In this regard, the potential utility of NLR, CRP and PLT/MPV ratio in prediction of in-hospital mortality risk among very elderly patients seems also important given the simplicity, low cost, and availability of these inflammatory markers with a broad prognostic range across different clinical conditions including cardiovascular disease, malignancies, and infectious diseases [10, 32, 33].

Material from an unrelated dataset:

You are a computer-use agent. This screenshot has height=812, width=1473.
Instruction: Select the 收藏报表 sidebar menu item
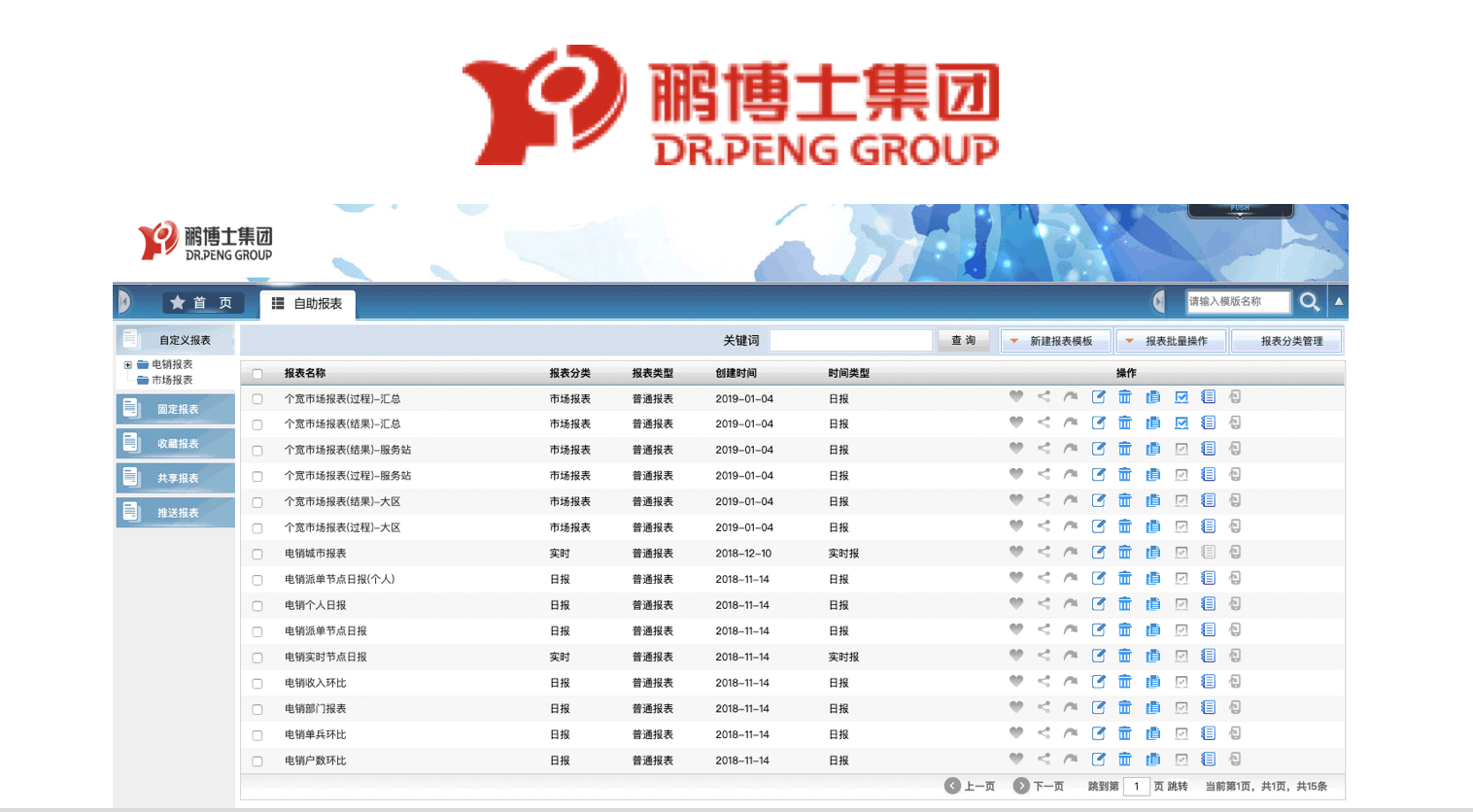point(176,442)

A major strength of the current study is the comprehensive assessment of potential prognostic factors related to patient demographics, admission or co-morbid diagnosis, hospital units, inflammatory markers and other laboratory findings, as well as provision of data on cut-off values of inflammatory markers for discrimination of non-survivors from survivors in a relatively high number of very elderly patients hospitalized with heterogeneous diagnoses. However, certain limitations to this study should be considered. First, due to the retrospective single center design, establishing the temporality between cause and effect as well as generalizing our findings to overall very elderly hospitalized population seems difficult. Second, given that patient outcome in the elderly is also certainly affected by the patient frailty, lack of data on patient frailty is another limitation which otherwise would extend the knowledge achieved in the current study. Nevertheless, despite these certain limitations, given the paucity of solid information available in this area, our findings represent a valuable contribution to the literature

In conclusion, our findings revealed admission for very elderly patients especially over 90 years old having chronic renal failure co-morbidities and acute renal failure due to sepsis requiring intensive care unit and palliative care unit stay as well as NLR ≥ 7.75 significantly predict increased risk of in-hospital mortality among very elderly hospitalized patients. In addition, NLR ≥ 7.75 and also CRP levels ≥ 44 mg/dl, CRP/albumin ≥ 13.5 and PLT/MPV ratio < 26.2 × 103 levels can be used for estimation of high risk of in-hospital mortality among very elderly hospitalized patients. Very elderly patients are expected to have high risk of in-hospital mortality, but in those patients hospital mortality is about 13%. The estimation of high risk of mortality is important for the early approach and for this purpose NLR could be very helpful, like CRP/albumin and presence of renal failure. Our findings emphasize the importance of nutritional screening at hospital admission as well as the potential utility of inflammatory markers in aiding clinical decision making among very elderly hospitalized patients in terms of recognizing and predicting the prognostic outcome and identifying individuals for whom palliative care or targeted interventions and treatments are indicated.